BEGIN Data extract
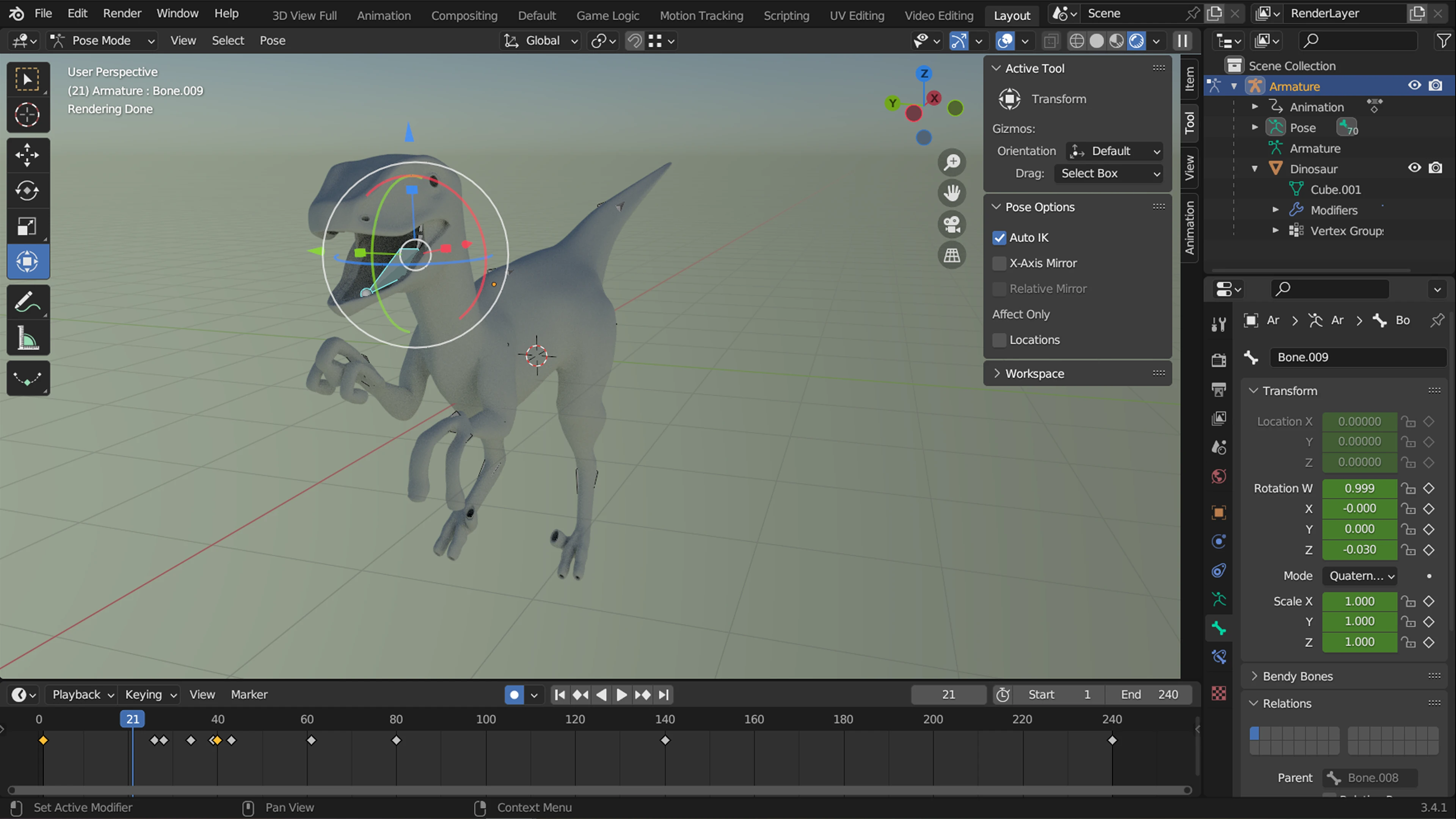Select the Rotate tool in the toolbar
This screenshot has width=1456, height=819.
(28, 190)
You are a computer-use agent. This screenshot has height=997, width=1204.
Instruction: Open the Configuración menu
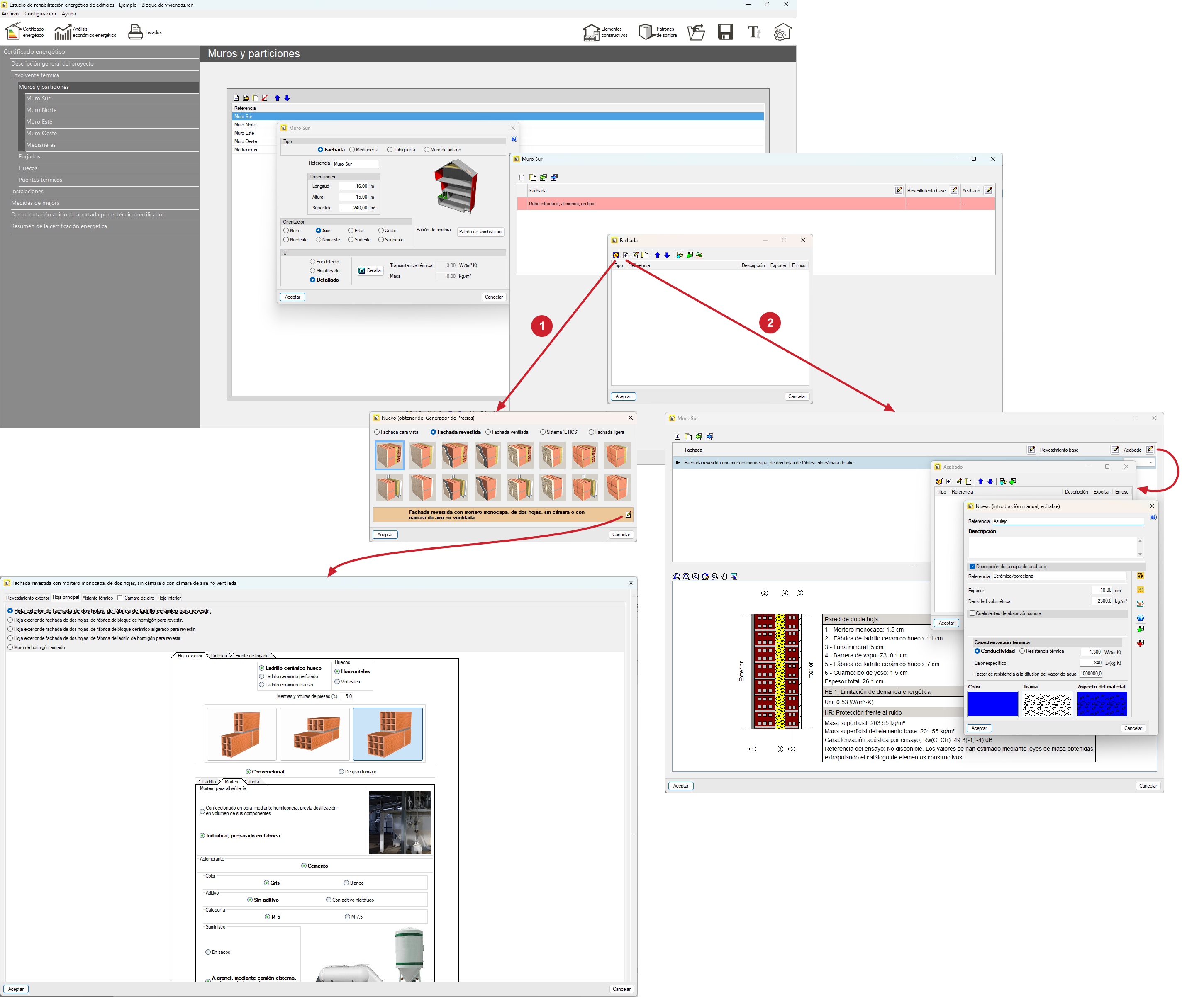[x=40, y=14]
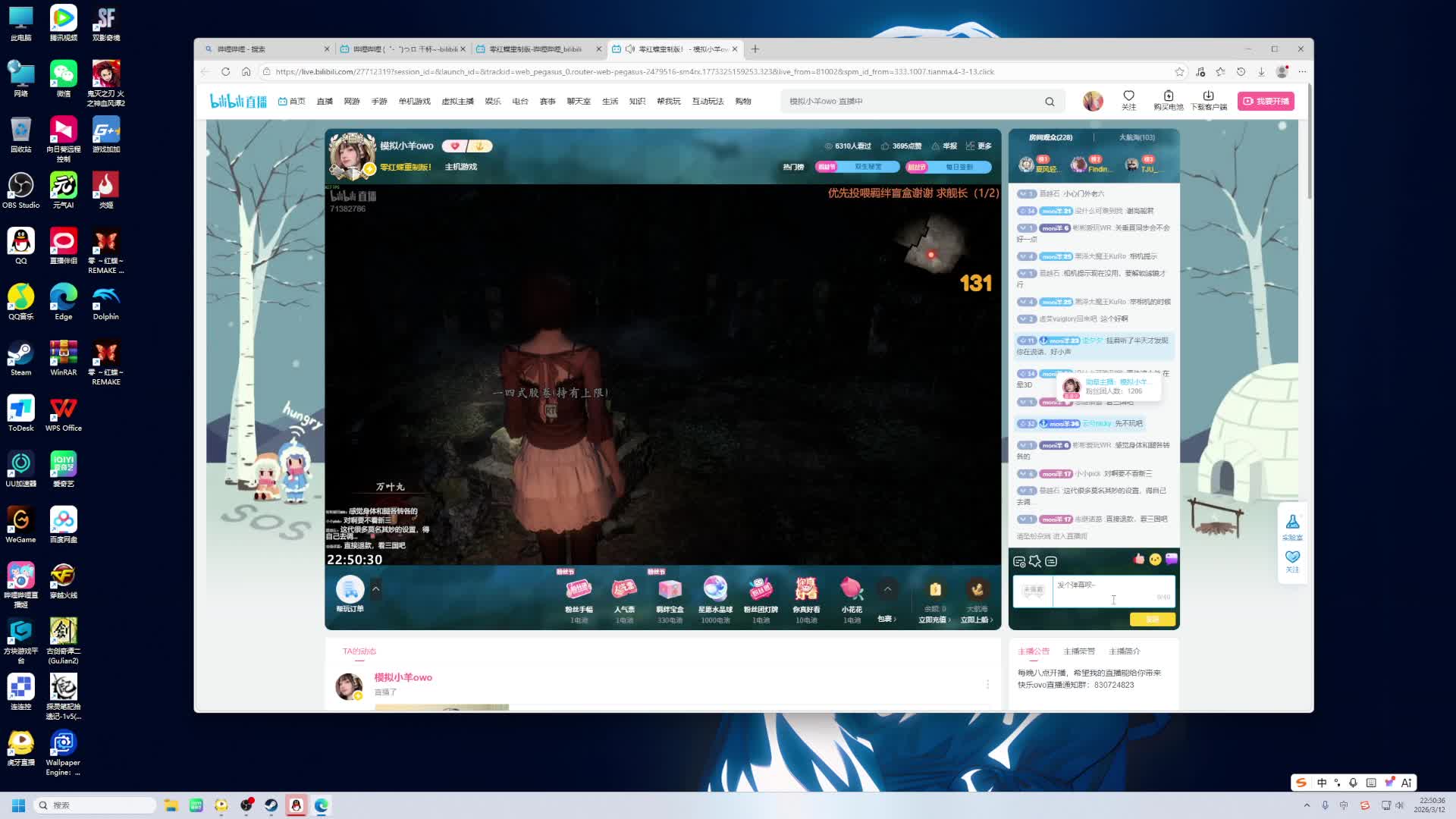This screenshot has width=1456, height=819.
Task: Open the 帮玩订单 icon
Action: coord(350,590)
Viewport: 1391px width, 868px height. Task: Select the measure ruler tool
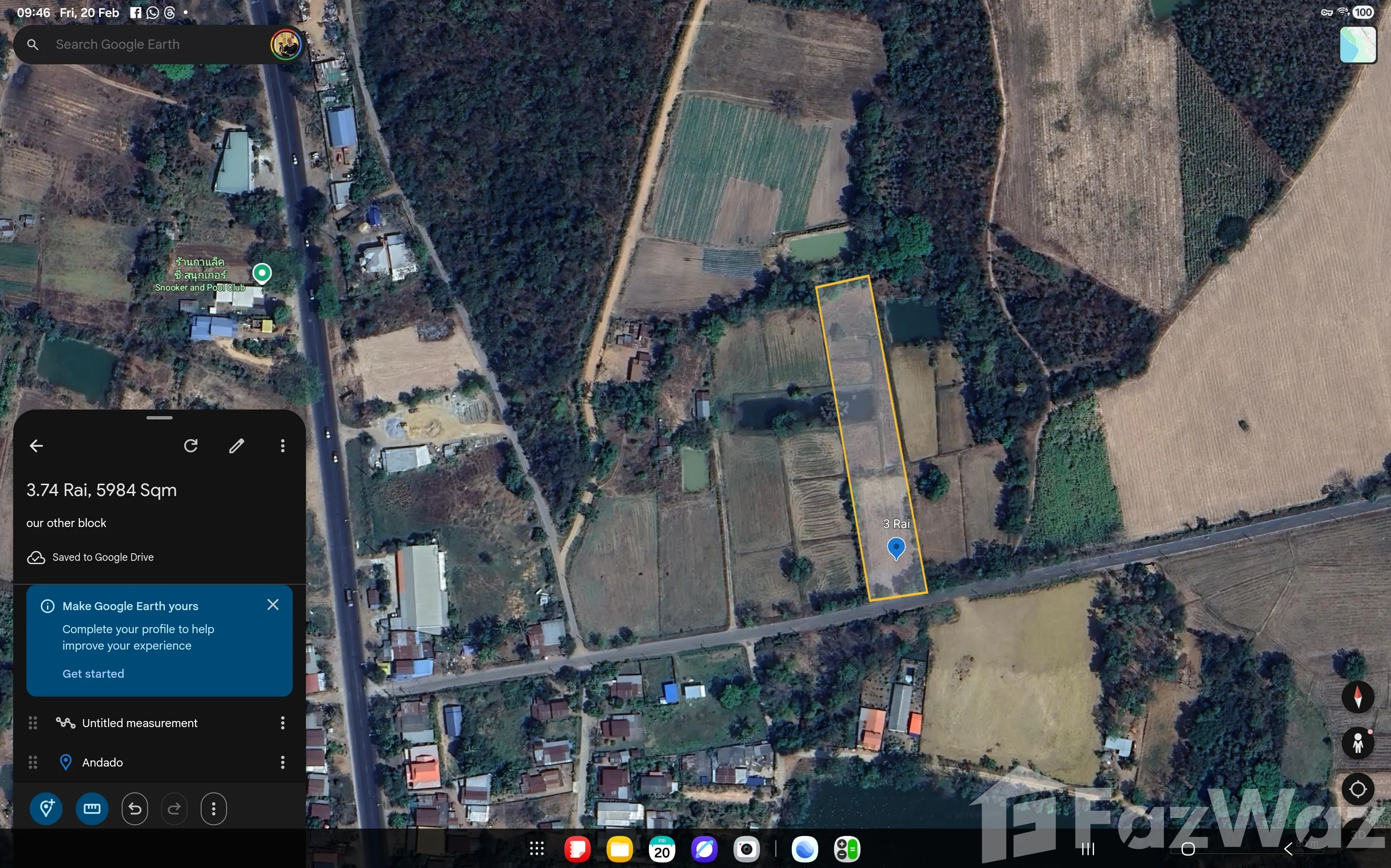tap(92, 809)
END Data extract
Extract the lines beginning with the one that contains "You are a computer-use" and ending with the last line of the listing. Keep them exact and drop the pictures.

◆ **Answer for this exercise**:
You are a computer-use agent. This screenshot has height=997, width=1204.
Instruction: Open the Configuración menu
[x=40, y=14]
This screenshot has width=1456, height=819.
Task: Open the 帮玩订单 icon
Action: coord(350,590)
Viewport: 1391px width, 868px height. Task: Select the measure ruler tool
tap(92, 809)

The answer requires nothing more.